* **Task objective**:
Convert the lines between the one containing "is (2130, 1206)." and the one containing "This screenshot has height=391, width=649.", inclusive, into a JSON list of strings, one string per line and with blank lines left out.

(Saved data entries)
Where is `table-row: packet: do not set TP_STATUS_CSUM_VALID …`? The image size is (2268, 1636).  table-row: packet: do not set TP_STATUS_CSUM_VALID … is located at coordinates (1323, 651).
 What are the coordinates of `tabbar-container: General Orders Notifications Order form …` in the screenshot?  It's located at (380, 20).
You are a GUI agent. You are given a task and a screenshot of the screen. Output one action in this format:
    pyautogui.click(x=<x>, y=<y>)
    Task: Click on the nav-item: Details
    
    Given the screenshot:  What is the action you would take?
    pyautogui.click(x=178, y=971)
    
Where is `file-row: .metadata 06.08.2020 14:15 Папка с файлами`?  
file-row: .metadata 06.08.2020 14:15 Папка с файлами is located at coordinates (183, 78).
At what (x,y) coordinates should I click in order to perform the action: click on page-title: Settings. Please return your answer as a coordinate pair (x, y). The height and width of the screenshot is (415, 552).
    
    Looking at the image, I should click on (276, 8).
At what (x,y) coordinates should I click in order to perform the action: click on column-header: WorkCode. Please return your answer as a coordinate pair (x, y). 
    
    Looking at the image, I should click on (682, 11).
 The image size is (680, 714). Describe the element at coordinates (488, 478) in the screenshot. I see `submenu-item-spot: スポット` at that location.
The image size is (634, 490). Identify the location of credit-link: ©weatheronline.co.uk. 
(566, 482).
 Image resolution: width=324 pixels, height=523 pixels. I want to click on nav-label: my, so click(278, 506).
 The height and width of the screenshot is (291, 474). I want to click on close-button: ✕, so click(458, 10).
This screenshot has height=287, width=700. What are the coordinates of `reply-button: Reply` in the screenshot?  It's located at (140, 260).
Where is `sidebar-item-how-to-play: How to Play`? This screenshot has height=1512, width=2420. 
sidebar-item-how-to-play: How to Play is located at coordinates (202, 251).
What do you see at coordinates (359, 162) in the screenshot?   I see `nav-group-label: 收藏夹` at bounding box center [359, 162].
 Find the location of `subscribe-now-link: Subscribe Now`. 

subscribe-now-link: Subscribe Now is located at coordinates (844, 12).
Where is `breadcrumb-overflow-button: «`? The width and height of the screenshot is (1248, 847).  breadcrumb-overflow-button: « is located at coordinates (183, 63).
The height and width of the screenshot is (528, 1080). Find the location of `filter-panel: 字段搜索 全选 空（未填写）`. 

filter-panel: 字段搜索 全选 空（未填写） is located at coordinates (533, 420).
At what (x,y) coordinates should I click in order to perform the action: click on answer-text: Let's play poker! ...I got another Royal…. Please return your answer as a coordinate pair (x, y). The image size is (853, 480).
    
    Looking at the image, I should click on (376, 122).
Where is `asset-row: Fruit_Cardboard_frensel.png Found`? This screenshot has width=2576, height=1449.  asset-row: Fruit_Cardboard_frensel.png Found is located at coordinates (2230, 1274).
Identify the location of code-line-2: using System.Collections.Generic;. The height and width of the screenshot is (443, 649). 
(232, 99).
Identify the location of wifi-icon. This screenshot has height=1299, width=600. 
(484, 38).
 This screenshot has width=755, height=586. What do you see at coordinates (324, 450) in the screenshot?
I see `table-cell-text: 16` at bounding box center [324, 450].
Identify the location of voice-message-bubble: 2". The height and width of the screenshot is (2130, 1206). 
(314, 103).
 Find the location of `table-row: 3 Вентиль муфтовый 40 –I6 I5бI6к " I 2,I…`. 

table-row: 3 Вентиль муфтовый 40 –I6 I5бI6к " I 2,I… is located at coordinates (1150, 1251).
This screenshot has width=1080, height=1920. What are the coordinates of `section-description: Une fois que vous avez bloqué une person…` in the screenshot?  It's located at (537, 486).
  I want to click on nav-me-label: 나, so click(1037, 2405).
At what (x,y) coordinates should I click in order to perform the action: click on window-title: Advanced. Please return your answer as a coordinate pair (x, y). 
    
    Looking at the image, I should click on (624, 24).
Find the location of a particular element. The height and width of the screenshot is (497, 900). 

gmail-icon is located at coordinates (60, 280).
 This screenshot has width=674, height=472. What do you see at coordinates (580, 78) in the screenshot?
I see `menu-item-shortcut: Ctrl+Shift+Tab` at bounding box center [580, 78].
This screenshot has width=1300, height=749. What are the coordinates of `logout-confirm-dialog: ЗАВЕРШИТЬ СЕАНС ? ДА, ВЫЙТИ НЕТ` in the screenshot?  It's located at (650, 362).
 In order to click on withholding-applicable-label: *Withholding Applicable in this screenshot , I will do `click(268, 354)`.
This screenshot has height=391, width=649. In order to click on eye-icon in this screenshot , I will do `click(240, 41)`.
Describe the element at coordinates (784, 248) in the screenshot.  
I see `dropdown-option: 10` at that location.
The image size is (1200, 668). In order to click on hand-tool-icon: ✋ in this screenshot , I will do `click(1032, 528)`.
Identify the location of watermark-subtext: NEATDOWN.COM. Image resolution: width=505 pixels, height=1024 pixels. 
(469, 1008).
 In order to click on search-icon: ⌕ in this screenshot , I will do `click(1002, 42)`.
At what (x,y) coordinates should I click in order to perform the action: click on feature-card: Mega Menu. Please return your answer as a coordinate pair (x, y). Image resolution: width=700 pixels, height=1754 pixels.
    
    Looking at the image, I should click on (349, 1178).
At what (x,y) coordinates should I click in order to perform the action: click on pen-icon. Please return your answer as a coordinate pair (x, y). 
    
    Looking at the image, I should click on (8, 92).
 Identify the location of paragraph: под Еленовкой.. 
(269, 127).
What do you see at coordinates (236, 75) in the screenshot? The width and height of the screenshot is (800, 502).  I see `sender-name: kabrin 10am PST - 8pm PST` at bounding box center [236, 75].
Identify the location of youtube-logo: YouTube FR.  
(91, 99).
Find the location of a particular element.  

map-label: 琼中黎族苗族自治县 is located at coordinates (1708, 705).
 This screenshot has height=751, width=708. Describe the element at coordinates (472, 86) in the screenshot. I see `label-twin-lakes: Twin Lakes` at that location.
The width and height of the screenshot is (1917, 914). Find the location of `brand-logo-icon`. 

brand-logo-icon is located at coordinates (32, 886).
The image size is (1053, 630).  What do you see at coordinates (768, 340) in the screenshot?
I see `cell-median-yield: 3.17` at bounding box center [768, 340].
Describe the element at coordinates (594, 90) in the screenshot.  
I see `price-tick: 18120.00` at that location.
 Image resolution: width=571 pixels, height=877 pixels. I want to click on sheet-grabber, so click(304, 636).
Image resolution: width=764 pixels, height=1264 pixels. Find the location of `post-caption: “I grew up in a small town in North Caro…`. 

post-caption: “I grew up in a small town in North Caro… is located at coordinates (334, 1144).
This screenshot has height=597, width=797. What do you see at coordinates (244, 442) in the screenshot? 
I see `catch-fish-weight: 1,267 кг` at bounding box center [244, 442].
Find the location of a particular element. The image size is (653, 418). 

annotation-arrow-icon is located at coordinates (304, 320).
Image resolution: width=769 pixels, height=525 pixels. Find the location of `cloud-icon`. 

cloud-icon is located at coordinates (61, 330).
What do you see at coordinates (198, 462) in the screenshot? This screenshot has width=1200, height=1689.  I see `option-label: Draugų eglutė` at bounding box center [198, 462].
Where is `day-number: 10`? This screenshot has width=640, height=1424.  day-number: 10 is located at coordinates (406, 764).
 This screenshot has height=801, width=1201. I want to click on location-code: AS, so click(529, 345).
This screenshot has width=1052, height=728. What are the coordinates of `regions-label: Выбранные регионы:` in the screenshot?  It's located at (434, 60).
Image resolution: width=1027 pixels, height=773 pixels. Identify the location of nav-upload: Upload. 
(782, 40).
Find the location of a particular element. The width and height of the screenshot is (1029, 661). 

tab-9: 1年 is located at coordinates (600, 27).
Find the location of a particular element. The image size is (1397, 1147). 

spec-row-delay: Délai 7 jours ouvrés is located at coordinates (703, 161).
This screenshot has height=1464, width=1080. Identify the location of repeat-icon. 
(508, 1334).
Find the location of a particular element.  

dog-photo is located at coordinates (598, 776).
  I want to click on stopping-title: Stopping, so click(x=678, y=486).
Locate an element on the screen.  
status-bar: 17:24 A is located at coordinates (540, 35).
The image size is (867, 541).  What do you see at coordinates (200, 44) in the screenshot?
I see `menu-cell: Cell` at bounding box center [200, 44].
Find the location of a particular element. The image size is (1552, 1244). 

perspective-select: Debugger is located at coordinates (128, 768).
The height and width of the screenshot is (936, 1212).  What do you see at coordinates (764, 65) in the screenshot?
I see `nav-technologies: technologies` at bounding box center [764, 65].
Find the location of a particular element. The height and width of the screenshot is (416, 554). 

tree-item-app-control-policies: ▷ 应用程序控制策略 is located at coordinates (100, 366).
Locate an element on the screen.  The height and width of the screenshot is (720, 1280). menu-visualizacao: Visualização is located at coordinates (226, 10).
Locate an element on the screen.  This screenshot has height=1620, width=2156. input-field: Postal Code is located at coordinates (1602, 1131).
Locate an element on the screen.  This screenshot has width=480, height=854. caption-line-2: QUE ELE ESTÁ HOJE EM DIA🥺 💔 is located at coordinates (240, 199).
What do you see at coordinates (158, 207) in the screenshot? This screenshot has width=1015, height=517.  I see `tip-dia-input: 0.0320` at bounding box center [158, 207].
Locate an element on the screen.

* **Task result**:
[
  "Identify the location of voice-message-bubble: 2\". The height and width of the screenshot is (2130, 1206). ",
  "(314, 103).",
  " Find the location of `table-row: 3 Вентиль муфтовый 40 –I6 I5бI6к \" I 2,I…`. ",
  "table-row: 3 Вентиль муфтовый 40 –I6 I5бI6к \" I 2,I… is located at coordinates (1150, 1251).",
  "This screenshot has width=1080, height=1920. What are the coordinates of `section-description: Une fois que vous avez bloqué une person…` in the screenshot?  It's located at (537, 486).",
  "  I want to click on nav-me-label: 나, so click(1037, 2405).",
  "At what (x,y) coordinates should I click in order to perform the action: click on window-title: Advanced. Please return your answer as a coordinate pair (x, y). ",
  "    Looking at the image, I should click on (624, 24).",
  "Find the location of a particular element. The height and width of the screenshot is (497, 900). ",
  "gmail-icon is located at coordinates (60, 280).",
  " This screenshot has width=674, height=472. What do you see at coordinates (580, 78) in the screenshot?",
  "I see `menu-item-shortcut: Ctrl+Shift+Tab` at bounding box center [580, 78].",
  "This screenshot has width=1300, height=749. What are the coordinates of `logout-confirm-dialog: ЗАВЕРШИТЬ СЕАНС ? ДА, ВЫЙТИ НЕТ` in the screenshot?  It's located at (650, 362).",
  " In order to click on withholding-applicable-label: *Withholding Applicable in this screenshot , I will do `click(268, 354)`.",
  "This screenshot has height=391, width=649. In order to click on eye-icon in this screenshot , I will do `click(240, 41)`."
]